【keyword: こどもの世界】ちいさいみちこちゃん 中川李枝子 作 山脇百合子 画
中川李枝子、山脇百合子コンビといえば「ぐりとぐら」。だれもが馴染み深い名シリーズだけれど、正直に言ってわたしはこどもに読み聞かせてみた結果、やはりあまりピンとこない。一言で言うと、シンプルすぎるというか、淡白というか。予定調和な感じがしてしまう。

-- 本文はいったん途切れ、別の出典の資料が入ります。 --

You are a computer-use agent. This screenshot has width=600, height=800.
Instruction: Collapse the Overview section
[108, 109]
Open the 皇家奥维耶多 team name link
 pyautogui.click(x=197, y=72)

けれど同コンビによる「ねことらくん」が1ページ目からあまりに面白くて、そういえば自分の小さいときも「ぐりとぐら」より「いやいやえん」のほうが好きだったことを思い出した。「ねことらくん」につづいて読んでみたこの「ちいさいみちこちゃん」も、なかなかに一筋縄でいかない本で気に入った。(ちなみに女の子の行動にあまり関心を抱かない息子には、内容に違和感を持つこともなく「ふーん」な感じだった。)山脇百合子さんの絵が可愛いので、確かにさらっと楽しめる。けど、複数回読んでみることで様々な解釈がうまれる、一筋縄ではいかない感じが子より母であるわたしが気に入った。

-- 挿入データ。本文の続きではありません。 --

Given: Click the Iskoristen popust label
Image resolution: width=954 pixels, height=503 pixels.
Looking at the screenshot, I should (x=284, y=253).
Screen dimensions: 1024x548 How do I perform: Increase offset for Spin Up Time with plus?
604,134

なぜこの本がとても不思議なのだろうと考えてみて、作者の中川李枝子氏が保育師でもあったことをふと思い出した。それで、つじつまが合う。これは保育者がよく子供達を観察した経験をもとにした、こどもならではの、こどもの世界をただ描いているのかもしれない。わたしたち大人はついついこどもに「なんで?」「どうしたの?」なんて理詰めにしてしまうけれど、すべての言動に特別意味がなかったり、1秒後には興味の対象が変わっていたり、こどもはわたしたちの想像や解釈を超えた異次元を闊歩するどこまでも「自然」の存在なのだ。ちなみに「ぐりとぐら」は、やはり中川氏が保育者として活動する中でこどものニーズに応えた、大多数のこどもが単純に楽しいと思える内容であるにちがいない。
「いやいやえん」を久しぶりに読み返してみたくなった。というか、あらためて違う目線で「いやいやえん」を読んでみたいと思った。「なんでかな」と思ったら、こどものきもちを「聞き」に中川氏の本をひっぱりだそうと思う。